REQUIREMENT: Using the entries that follow, collect the lines where the word "agent" appears.

-------- SUPPLIED INFORMATION

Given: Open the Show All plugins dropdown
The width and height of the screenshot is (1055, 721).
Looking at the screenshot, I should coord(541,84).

----------------
-------- SUPPLIED INFORMATION

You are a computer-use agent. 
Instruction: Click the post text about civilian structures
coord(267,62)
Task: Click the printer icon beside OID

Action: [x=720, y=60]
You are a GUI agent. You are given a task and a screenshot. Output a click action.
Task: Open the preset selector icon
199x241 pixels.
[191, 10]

----------------
-------- SUPPLIED INFORMATION

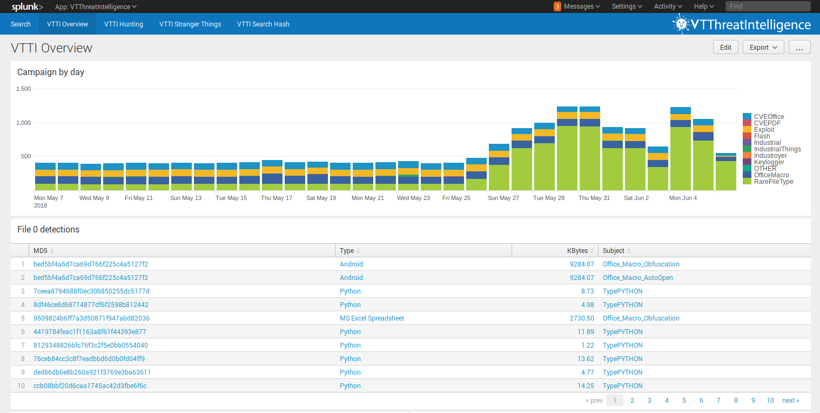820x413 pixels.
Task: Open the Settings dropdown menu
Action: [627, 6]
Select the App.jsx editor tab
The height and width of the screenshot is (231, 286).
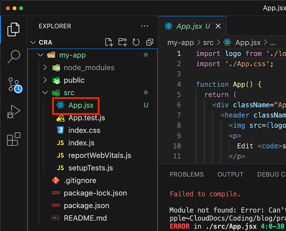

----------------

FINISHED EXERCISE:
You are a computer-use agent. 
You are a GUI agent. You are given a task and a screenshot. Output a click action.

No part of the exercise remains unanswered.